出自
子貢との問答(機心を戒める)
- 子貢が楚に赴く途中、漢水のほとりで畑を営む丈人に出会った。丈人は井戸に入り甕を抱えて水を汲み畑に注いでいたが、労力の割に効果は少なかった。
- 子貢が「ここに仕掛けがあり、後ろが重く前が軽い橰(はねつるべ)というもので、水を汲むのが引き抜くように容易く、少ない労力で多くの成果が上がる」と教えると、丈人は色をなして笑い、「私の師から聞いたところでは、機械を用いる者には必ず機事があり、機事がある者には必ず機心が生まれる。機心が胸中にあれば純白の心が備わらず、純白の心が備わらなければ精神が定まらない。精神が定まらない者は道の宿るところではない。
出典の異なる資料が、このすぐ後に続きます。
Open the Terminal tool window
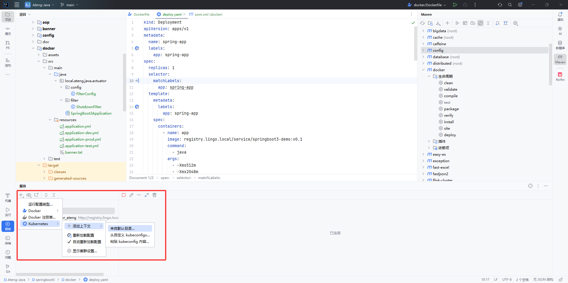Image resolution: width=568 pixels, height=283 pixels. [x=8, y=240]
私はそれを知らぬわけではなく、恥じて行わないだけだ」と答えた。
- 子貢は愕然として恥じ入り、うつむいて答えられなかった。しばらくして丈人が「お前は何者か」と問うと「孔丘の徒です」と答えた。
- 丈人は「お前は博学を装って聖智を気取り、独り弦歌を奏でて天下に名声を売ろうとする者ではないか。お前は自分の神気を忘れ形骸を捨ててこそよいのに、どうして天下を治める暇があろうか。立ち去れ、私の仕事の邪魔をするな」と言った。
- 子貢は面目を失い、うつうつとして自失したまま三十里を行ってようやく落ち着きを取り戻した。